--- Work to do ---
Could you copy the August 5th, 2018 readings below word for word, from start to finish?

August 5th, 2018

Music:  Beverly and Katy Shuck, “Bird Song” by the Wailin’ Jennys

Cover: Bread of Life, from Art in the Christian Tradition, a project of the Vanderbilt Divinity Library, Nashville, TN

Breathing in, I calm my body.
Breathing out, I smile.
Dwelling in the present moment
I know this is a wonderful moment.
–Thich Nhat Hanh

Ibn Abi’l Dunya
They asked Jesus,
Show us an act by which we may enter paradise.”
Jesus said,
“Do not speak at all.”
They said,
“We cannot do this.”
Jesus replied,
“Then speak only good.”

There Was A Child Went Forth Walt Whitman
THERE was a child went forth every day;
And the first object he look’d upon, that object he became;
And that object became part of him for the day, or a certain part of the day, or for many years, or stretching cycles of years.

The early lilacs became part of this child,
And grass, and white and red morning-glories, and white and red clover, and the song of the phoebe-bird,
And the Third-month lambs, and the sow’s pink-faint litter, and the mare’s foal, and the cow’s calf,
And the noisy brood of the barn-yard, or by the mire of the pond-side,
And the fish suspending themselves so curiously below there—and the beautiful curious liquid,
And the water-plants with their graceful flat heads—all became part of him.

The field-sprouts of Fourth-month and Fifth-month became part of him;
Winter-grain sprouts, and those of the light-yellow corn, and the esculent roots of the garden,
And the apple-trees cover’d with blossoms, and the fruit afterward, and wood-berries, and the commonest weeds by the road;
And the old drunkard staggering home from the out-house of the tavern, whence he had lately risen,
And the school-mistress that pass’d on her way to the school,
And the friendly boys that pass’d—and the quarrelsome boys,
And the tidy and fresh-cheek’d girls—and the barefoot negro boy and girl,
And all the changes of city and country, wherever he went.

--- Dataset records ---
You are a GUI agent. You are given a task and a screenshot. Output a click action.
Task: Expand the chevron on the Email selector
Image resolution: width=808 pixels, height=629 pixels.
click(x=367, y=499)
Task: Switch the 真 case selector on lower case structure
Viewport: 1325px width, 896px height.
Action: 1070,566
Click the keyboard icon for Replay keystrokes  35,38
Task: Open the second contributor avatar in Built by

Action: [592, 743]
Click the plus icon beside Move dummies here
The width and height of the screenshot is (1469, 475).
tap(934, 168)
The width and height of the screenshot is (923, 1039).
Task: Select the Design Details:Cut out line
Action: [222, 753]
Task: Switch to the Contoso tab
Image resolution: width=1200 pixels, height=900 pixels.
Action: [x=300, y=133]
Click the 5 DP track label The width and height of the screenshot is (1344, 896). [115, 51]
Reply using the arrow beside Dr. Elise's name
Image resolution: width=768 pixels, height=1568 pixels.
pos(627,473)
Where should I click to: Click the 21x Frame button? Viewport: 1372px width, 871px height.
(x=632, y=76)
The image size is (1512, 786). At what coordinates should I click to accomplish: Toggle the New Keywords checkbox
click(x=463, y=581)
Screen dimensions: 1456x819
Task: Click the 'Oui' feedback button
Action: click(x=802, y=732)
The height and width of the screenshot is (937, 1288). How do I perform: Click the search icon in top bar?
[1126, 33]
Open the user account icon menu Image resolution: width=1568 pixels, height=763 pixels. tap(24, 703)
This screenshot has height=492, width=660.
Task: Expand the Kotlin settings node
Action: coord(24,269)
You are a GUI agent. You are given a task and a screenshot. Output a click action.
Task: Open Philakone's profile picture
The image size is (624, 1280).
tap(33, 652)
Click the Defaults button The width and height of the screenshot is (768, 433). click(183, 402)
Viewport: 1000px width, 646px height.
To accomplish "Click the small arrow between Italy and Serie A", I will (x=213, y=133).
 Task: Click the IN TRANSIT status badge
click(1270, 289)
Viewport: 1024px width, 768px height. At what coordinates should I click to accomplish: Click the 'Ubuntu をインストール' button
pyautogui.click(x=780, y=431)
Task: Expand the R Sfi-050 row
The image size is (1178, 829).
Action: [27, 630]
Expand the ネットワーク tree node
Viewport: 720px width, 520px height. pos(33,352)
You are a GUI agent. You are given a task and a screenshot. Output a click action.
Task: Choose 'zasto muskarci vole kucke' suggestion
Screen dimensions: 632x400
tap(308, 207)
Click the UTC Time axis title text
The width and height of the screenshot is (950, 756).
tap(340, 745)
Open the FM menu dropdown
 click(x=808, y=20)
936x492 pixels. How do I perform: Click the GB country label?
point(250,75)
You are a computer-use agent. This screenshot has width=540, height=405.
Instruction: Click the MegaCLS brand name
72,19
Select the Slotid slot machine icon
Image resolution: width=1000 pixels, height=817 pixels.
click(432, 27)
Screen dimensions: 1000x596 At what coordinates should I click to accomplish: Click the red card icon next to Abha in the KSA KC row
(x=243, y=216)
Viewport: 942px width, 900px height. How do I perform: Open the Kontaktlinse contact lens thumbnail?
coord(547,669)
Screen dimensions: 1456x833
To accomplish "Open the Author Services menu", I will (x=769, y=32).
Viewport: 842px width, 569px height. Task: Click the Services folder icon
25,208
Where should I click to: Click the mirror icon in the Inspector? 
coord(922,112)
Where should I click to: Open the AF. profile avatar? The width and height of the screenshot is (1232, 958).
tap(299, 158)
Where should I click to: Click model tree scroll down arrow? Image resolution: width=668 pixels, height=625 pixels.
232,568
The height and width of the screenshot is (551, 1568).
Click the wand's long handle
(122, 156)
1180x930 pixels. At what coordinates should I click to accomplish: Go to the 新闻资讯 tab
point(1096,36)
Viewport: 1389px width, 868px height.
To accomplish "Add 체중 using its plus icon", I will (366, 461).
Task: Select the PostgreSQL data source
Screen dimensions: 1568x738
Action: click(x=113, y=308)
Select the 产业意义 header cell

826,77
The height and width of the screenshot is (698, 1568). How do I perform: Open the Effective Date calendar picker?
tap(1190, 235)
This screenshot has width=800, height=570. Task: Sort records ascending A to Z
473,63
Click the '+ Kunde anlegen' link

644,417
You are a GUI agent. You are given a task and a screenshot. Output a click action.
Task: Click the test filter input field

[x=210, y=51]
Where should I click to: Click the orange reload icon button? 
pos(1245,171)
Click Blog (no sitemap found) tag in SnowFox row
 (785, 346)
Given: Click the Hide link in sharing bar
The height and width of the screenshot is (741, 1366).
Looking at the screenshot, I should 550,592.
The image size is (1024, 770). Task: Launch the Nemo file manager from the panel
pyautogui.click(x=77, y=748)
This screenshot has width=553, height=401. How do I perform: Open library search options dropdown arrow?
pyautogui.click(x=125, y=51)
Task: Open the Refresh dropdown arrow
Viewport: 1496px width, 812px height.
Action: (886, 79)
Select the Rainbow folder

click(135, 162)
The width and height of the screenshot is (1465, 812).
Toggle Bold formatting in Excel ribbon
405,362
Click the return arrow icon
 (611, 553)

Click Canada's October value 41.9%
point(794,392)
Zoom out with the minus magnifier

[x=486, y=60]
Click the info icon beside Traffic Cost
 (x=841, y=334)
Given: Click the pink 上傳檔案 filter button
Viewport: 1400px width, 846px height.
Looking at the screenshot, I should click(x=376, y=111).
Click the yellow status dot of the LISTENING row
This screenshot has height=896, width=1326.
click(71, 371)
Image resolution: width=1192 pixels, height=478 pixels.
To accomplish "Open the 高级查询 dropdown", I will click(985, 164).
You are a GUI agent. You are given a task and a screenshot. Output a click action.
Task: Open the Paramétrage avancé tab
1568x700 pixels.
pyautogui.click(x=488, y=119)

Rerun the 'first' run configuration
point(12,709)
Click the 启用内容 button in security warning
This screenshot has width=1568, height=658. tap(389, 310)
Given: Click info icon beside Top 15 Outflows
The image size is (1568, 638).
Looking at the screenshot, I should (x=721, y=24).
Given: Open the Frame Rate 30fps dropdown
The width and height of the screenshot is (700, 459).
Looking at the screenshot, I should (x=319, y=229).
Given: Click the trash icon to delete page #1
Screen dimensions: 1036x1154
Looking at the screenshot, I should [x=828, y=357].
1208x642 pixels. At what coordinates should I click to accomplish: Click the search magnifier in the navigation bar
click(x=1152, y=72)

--- Complete answer ---
August 5th, 2018

Music:  Beverly and Katy Shuck, “Bird Song” by the Wailin’ Jennys

Cover: Bread of Life, from Art in the Christian Tradition, a project of the Vanderbilt Divinity Library, Nashville, TN

Breathing in, I calm my body.
Breathing out, I smile.
Dwelling in the present moment
I know this is a wonderful moment.
–Thich Nhat Hanh

Ibn Abi’l Dunya
They asked Jesus,
Show us an act by which we may enter paradise.”
Jesus said,
“Do not speak at all.”
They said,
“We cannot do this.”
Jesus replied,
“Then speak only good.”

There Was A Child Went Forth Walt Whitman
THERE was a child went forth every day;
And the first object he look’d upon, that object he became;
And that object became part of him for the day, or a certain part of the day, or for many years, or stretching cycles of years.

The early lilacs became part of this child,
And grass, and white and red morning-glories, and white and red clover, and the song of the phoebe-bird,
And the Third-month lambs, and the sow’s pink-faint litter, and the mare’s foal, and the cow’s calf,
And the noisy brood of the barn-yard, or by the mire of the pond-side,
And the fish suspending themselves so curiously below there—and the beautiful curious liquid,
And the water-plants with their graceful flat heads—all became part of him.

The field-sprouts of Fourth-month and Fifth-month became part of him;
Winter-grain sprouts, and those of the light-yellow corn, and the esculent roots of the garden,
And the apple-trees cover’d with blossoms, and the fruit afterward, and wood-berries, and the commonest weeds by the road;
And the old drunkard staggering home from the out-house of the tavern, whence he had lately risen,
And the school-mistress that pass’d on her way to the school,
And the friendly boys that pass’d—and the quarrelsome boys,
And the tidy and fresh-cheek’d girls—and the barefoot negro boy and girl,
And all the changes of city and country, wherever he went.